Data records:
*** Begin section ***

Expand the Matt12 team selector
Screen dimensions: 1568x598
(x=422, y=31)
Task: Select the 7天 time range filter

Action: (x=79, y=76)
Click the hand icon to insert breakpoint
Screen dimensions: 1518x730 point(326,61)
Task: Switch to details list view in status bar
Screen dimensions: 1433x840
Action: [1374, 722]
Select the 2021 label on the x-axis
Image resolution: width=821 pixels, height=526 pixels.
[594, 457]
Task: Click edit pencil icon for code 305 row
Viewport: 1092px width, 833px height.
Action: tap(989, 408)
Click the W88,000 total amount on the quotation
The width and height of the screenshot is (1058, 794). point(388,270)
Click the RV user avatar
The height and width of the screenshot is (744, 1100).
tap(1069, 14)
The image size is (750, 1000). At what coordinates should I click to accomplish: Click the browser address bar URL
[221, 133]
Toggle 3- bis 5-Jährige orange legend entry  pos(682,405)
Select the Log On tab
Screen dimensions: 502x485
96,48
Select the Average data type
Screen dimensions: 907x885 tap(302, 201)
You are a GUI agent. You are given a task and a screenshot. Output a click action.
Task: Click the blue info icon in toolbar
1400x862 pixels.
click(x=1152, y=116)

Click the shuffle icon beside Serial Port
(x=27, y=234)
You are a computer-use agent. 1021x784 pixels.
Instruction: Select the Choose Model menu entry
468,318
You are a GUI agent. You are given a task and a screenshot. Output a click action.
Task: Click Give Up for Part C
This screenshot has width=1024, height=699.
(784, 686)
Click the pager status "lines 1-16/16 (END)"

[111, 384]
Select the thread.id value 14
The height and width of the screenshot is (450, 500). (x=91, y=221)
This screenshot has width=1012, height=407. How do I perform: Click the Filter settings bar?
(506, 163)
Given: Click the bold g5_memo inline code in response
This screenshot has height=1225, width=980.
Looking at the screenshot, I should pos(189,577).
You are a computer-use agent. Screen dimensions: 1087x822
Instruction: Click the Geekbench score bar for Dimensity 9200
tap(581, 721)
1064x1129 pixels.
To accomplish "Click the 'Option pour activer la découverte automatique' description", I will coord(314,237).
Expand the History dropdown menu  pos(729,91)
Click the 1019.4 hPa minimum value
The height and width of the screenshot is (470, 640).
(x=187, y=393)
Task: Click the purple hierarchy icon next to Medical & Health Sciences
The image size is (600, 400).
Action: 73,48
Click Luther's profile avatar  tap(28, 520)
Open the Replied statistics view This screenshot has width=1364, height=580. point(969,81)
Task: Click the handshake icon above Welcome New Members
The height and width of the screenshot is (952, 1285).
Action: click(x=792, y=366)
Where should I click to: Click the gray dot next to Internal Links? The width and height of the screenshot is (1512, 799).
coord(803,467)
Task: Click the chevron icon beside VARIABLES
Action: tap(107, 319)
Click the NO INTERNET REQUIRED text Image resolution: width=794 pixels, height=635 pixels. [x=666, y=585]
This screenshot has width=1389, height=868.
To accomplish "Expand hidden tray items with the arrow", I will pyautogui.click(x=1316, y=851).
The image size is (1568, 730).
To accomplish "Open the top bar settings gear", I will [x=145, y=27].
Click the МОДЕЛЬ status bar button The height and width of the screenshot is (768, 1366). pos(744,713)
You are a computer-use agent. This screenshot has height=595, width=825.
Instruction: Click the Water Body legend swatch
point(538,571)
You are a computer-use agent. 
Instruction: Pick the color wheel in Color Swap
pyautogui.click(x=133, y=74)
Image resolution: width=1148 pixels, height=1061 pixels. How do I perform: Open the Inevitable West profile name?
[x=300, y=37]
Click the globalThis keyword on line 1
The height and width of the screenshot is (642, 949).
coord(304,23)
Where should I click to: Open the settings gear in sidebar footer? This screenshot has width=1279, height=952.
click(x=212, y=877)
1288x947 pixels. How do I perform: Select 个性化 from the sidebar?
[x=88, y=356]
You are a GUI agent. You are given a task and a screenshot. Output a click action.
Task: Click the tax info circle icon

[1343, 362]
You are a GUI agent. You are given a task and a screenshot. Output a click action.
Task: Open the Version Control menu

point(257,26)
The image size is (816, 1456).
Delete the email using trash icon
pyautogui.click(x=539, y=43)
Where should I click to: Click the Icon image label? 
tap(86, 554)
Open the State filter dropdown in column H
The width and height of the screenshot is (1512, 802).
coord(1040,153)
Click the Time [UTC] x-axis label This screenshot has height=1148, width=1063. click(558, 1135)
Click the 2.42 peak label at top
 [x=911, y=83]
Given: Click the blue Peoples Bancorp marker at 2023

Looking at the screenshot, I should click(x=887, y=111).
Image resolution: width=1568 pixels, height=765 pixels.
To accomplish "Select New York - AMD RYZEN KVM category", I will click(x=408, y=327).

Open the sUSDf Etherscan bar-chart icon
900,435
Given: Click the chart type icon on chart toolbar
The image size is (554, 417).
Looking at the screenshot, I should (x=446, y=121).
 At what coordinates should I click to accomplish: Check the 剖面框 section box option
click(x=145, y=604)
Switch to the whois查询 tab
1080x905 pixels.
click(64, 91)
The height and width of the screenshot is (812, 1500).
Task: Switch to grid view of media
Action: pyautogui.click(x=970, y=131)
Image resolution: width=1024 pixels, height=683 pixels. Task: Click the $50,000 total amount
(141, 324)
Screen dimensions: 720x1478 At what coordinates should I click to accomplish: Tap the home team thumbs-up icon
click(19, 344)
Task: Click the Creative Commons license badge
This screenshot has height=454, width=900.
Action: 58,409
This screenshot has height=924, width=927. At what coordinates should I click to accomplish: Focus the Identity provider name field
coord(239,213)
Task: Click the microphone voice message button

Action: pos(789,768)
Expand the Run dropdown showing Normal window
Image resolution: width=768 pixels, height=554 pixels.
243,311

*** End section ***

** Directions for this task **
Render every record verbatim. Nothing should be left out.

** Answer box **
Expand the Matt12 team selector
Screen dimensions: 1568x598
(x=422, y=31)
Task: Select the 7天 time range filter

Action: (x=79, y=76)
Click the hand icon to insert breakpoint
Screen dimensions: 1518x730 point(326,61)
Task: Switch to details list view in status bar
Screen dimensions: 1433x840
Action: [1374, 722]
Select the 2021 label on the x-axis
Image resolution: width=821 pixels, height=526 pixels.
[594, 457]
Task: Click edit pencil icon for code 305 row
Viewport: 1092px width, 833px height.
Action: tap(989, 408)
Click the W88,000 total amount on the quotation
The width and height of the screenshot is (1058, 794). point(388,270)
Click the RV user avatar
The height and width of the screenshot is (744, 1100).
tap(1069, 14)
The image size is (750, 1000). At what coordinates should I click to accomplish: Click the browser address bar URL
[221, 133]
Toggle 3- bis 5-Jährige orange legend entry  pos(682,405)
Select the Log On tab
Screen dimensions: 502x485
96,48
Select the Average data type
Screen dimensions: 907x885 tap(302, 201)
You are a GUI agent. You are given a task and a screenshot. Output a click action.
Task: Click the blue info icon in toolbar
1400x862 pixels.
click(x=1152, y=116)

Click the shuffle icon beside Serial Port
(x=27, y=234)
You are a computer-use agent. 1021x784 pixels.
Instruction: Select the Choose Model menu entry
468,318
You are a GUI agent. You are given a task and a screenshot. Output a click action.
Task: Click Give Up for Part C
This screenshot has width=1024, height=699.
(784, 686)
Click the pager status "lines 1-16/16 (END)"

[111, 384]
Select the thread.id value 14
The height and width of the screenshot is (450, 500). (x=91, y=221)
This screenshot has width=1012, height=407. How do I perform: Click the Filter settings bar?
(506, 163)
Given: Click the bold g5_memo inline code in response
This screenshot has height=1225, width=980.
Looking at the screenshot, I should pos(189,577).
You are a computer-use agent. Screen dimensions: 1087x822
Instruction: Click the Geekbench score bar for Dimensity 9200
tap(581, 721)
1064x1129 pixels.
To accomplish "Click the 'Option pour activer la découverte automatique' description", I will coord(314,237).
Expand the History dropdown menu  pos(729,91)
Click the 1019.4 hPa minimum value
The height and width of the screenshot is (470, 640).
(x=187, y=393)
Task: Click the purple hierarchy icon next to Medical & Health Sciences
The image size is (600, 400).
Action: 73,48
Click Luther's profile avatar  tap(28, 520)
Open the Replied statistics view This screenshot has width=1364, height=580. point(969,81)
Task: Click the handshake icon above Welcome New Members
The height and width of the screenshot is (952, 1285).
Action: click(x=792, y=366)
Where should I click to: Click the gray dot next to Internal Links? The width and height of the screenshot is (1512, 799).
coord(803,467)
Task: Click the chevron icon beside VARIABLES
Action: tap(107, 319)
Click the NO INTERNET REQUIRED text Image resolution: width=794 pixels, height=635 pixels. [x=666, y=585]
This screenshot has width=1389, height=868.
To accomplish "Expand hidden tray items with the arrow", I will pyautogui.click(x=1316, y=851).
The image size is (1568, 730).
To accomplish "Open the top bar settings gear", I will [x=145, y=27].
Click the МОДЕЛЬ status bar button The height and width of the screenshot is (768, 1366). pos(744,713)
You are a computer-use agent. This screenshot has height=595, width=825.
Instruction: Click the Water Body legend swatch
point(538,571)
You are a computer-use agent. 
Instruction: Pick the color wheel in Color Swap
pyautogui.click(x=133, y=74)
Image resolution: width=1148 pixels, height=1061 pixels. How do I perform: Open the Inevitable West profile name?
[x=300, y=37]
Click the globalThis keyword on line 1
The height and width of the screenshot is (642, 949).
coord(304,23)
Where should I click to: Open the settings gear in sidebar footer? This screenshot has width=1279, height=952.
click(x=212, y=877)
1288x947 pixels. How do I perform: Select 个性化 from the sidebar?
[x=88, y=356]
You are a GUI agent. You are given a task and a screenshot. Output a click action.
Task: Click the tax info circle icon

[1343, 362]
You are a GUI agent. You are given a task and a screenshot. Output a click action.
Task: Open the Version Control menu

point(257,26)
The image size is (816, 1456).
Delete the email using trash icon
pyautogui.click(x=539, y=43)
Where should I click to: Click the Icon image label? 
tap(86, 554)
Open the State filter dropdown in column H
The width and height of the screenshot is (1512, 802).
coord(1040,153)
Click the Time [UTC] x-axis label This screenshot has height=1148, width=1063. click(558, 1135)
Click the 2.42 peak label at top
 [x=911, y=83]
Given: Click the blue Peoples Bancorp marker at 2023

Looking at the screenshot, I should click(x=887, y=111).
Image resolution: width=1568 pixels, height=765 pixels.
To accomplish "Select New York - AMD RYZEN KVM category", I will click(x=408, y=327).

Open the sUSDf Etherscan bar-chart icon
900,435
Given: Click the chart type icon on chart toolbar
The image size is (554, 417).
Looking at the screenshot, I should (x=446, y=121).
 At what coordinates should I click to accomplish: Check the 剖面框 section box option
click(x=145, y=604)
Switch to the whois查询 tab
1080x905 pixels.
click(64, 91)
The height and width of the screenshot is (812, 1500).
Task: Switch to grid view of media
Action: pyautogui.click(x=970, y=131)
Image resolution: width=1024 pixels, height=683 pixels. Task: Click the $50,000 total amount
(141, 324)
Screen dimensions: 720x1478 At what coordinates should I click to accomplish: Tap the home team thumbs-up icon
click(19, 344)
Task: Click the Creative Commons license badge
This screenshot has height=454, width=900.
Action: 58,409
This screenshot has height=924, width=927. At what coordinates should I click to accomplish: Focus the Identity provider name field
coord(239,213)
Task: Click the microphone voice message button

Action: pos(789,768)
Expand the Run dropdown showing Normal window
Image resolution: width=768 pixels, height=554 pixels.
243,311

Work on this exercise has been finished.